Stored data
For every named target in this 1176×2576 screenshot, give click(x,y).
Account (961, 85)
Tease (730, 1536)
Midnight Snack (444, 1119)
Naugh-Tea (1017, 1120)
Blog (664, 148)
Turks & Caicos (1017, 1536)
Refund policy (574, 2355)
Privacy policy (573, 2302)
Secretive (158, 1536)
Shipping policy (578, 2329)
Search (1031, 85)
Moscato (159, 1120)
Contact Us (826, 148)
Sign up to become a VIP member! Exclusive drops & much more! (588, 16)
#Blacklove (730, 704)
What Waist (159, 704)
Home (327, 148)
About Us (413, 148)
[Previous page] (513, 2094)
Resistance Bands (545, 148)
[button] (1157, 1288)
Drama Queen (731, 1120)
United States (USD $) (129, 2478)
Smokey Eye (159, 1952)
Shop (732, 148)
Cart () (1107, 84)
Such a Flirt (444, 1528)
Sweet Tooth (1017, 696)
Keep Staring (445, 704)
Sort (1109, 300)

---

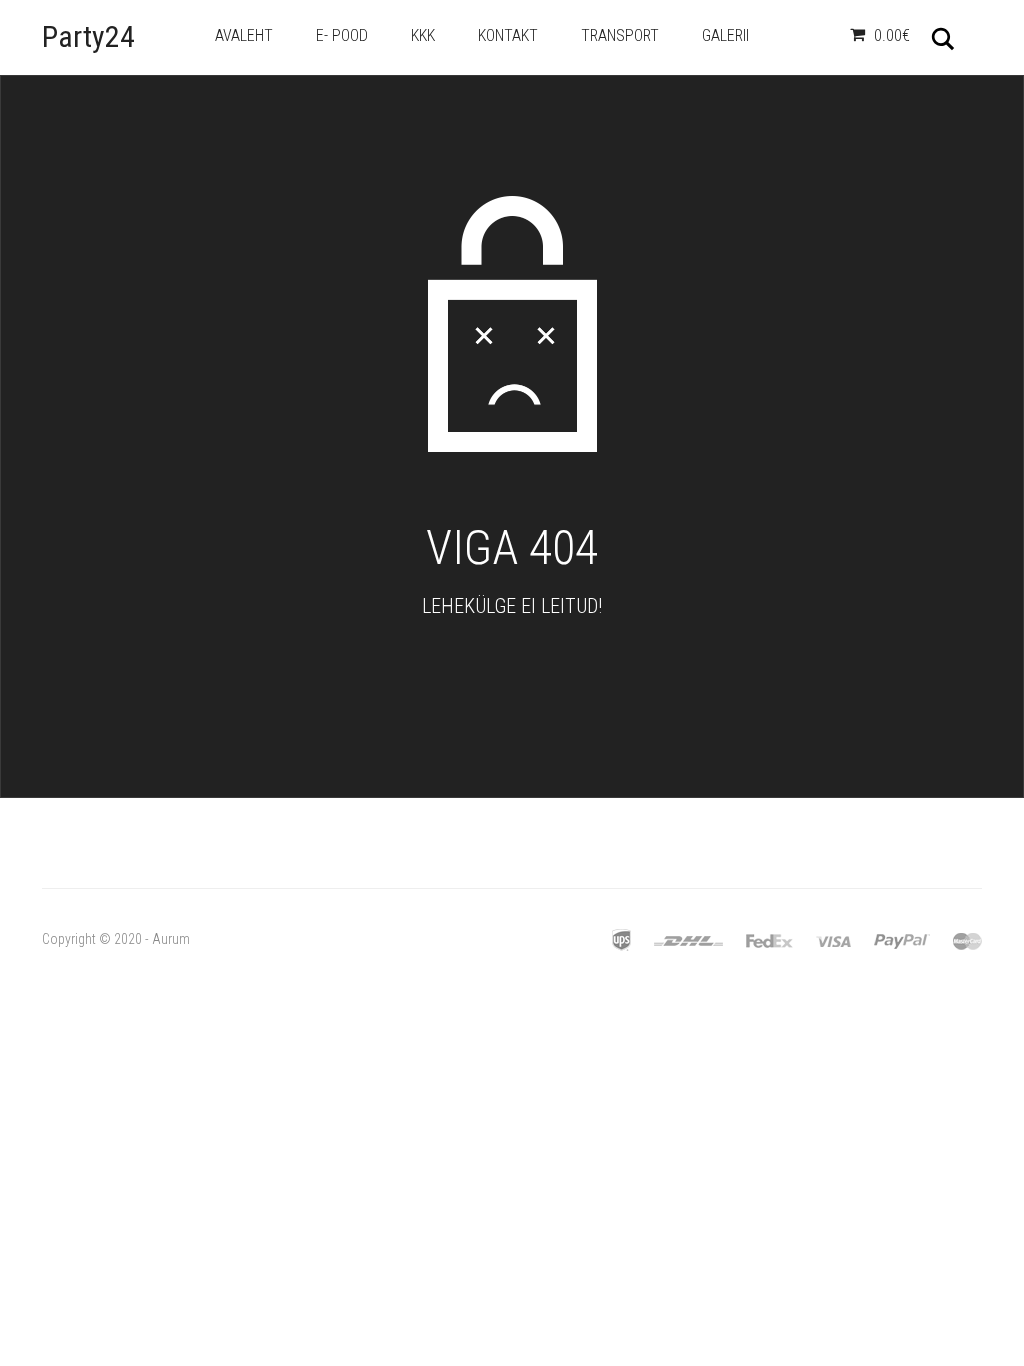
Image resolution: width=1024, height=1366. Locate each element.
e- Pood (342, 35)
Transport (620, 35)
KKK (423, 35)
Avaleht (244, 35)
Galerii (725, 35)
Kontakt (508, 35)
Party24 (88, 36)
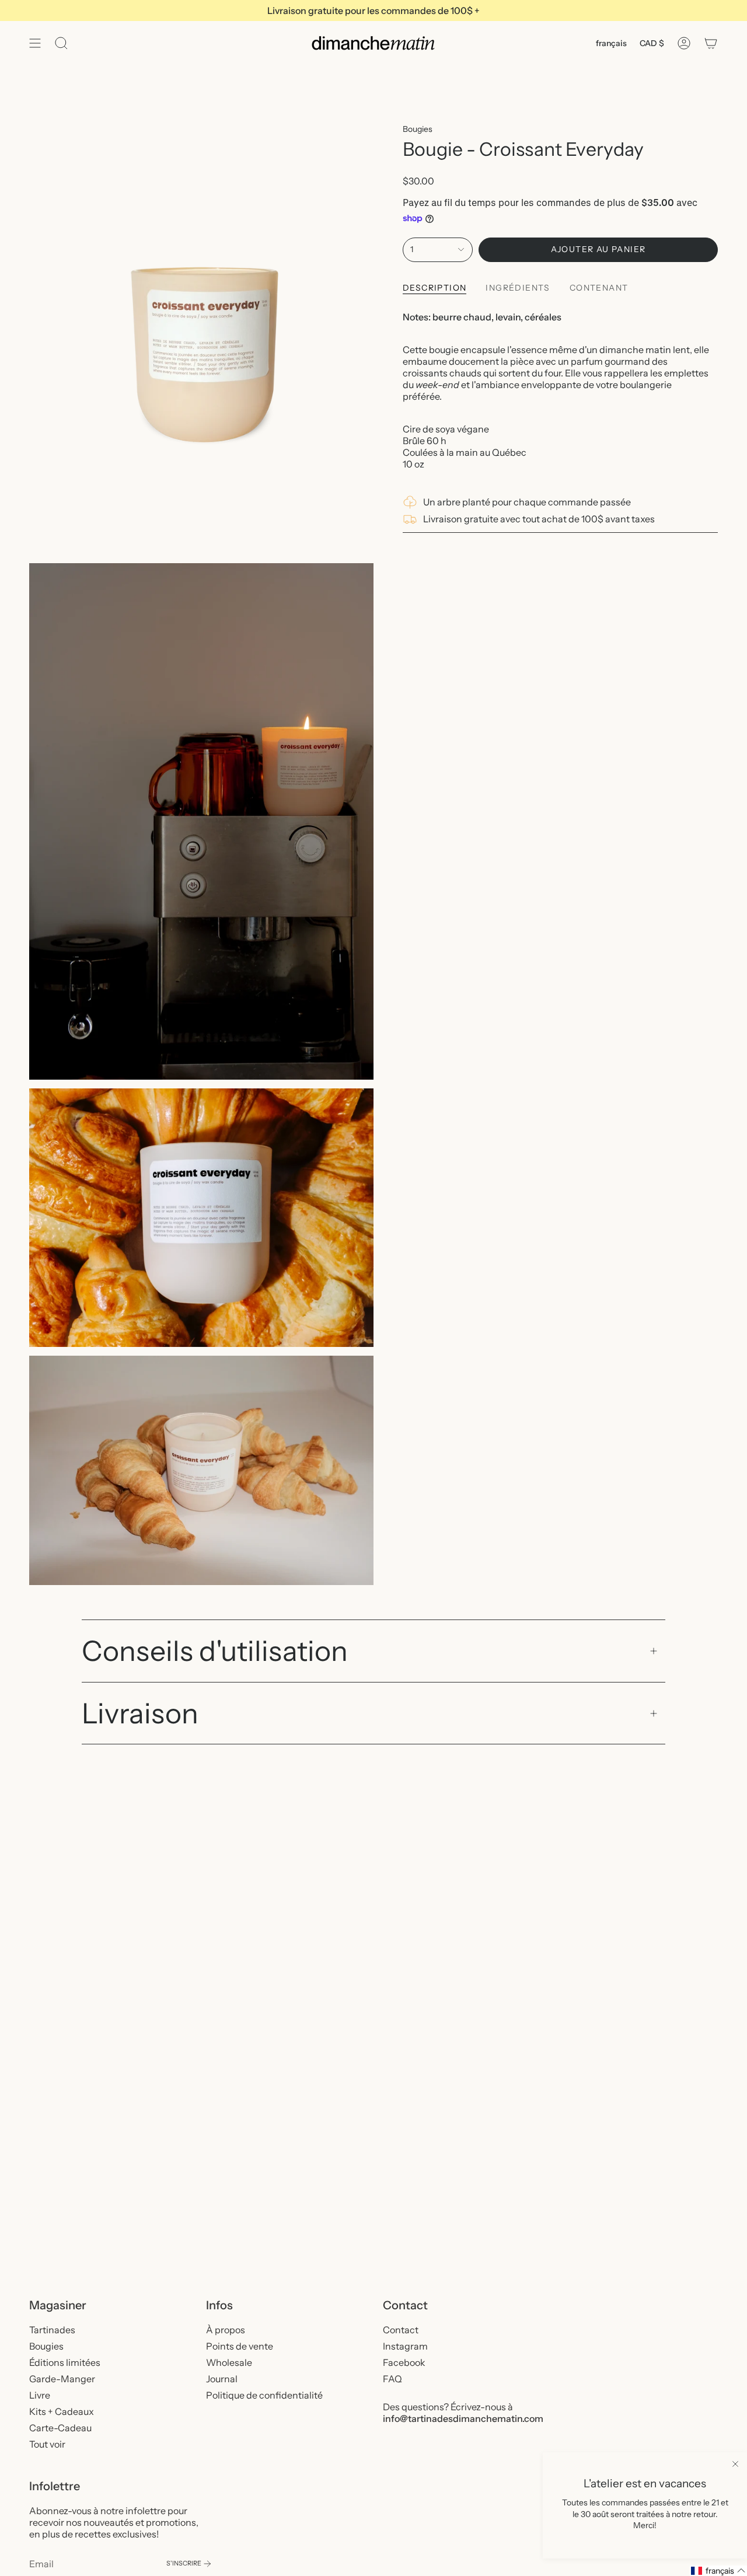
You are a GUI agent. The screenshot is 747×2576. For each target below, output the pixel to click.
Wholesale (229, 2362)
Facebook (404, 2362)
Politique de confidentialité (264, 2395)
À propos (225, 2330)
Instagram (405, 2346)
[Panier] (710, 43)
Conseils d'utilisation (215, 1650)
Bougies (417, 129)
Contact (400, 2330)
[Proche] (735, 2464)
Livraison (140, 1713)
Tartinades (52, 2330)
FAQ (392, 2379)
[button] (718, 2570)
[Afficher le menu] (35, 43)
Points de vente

Requirement
Set down, exactly as they appear above, all lines from the one that has "United States (USD $) (129, 2478)" down to the one that has "Sort (1109, 300)", including those two and no others.

Reply to the task
United States (USD $) (129, 2478)
Smokey Eye (159, 1952)
Shop (732, 148)
Cart () (1107, 84)
Such a Flirt (444, 1528)
Sweet Tooth (1017, 696)
Keep Staring (445, 704)
Sort (1109, 300)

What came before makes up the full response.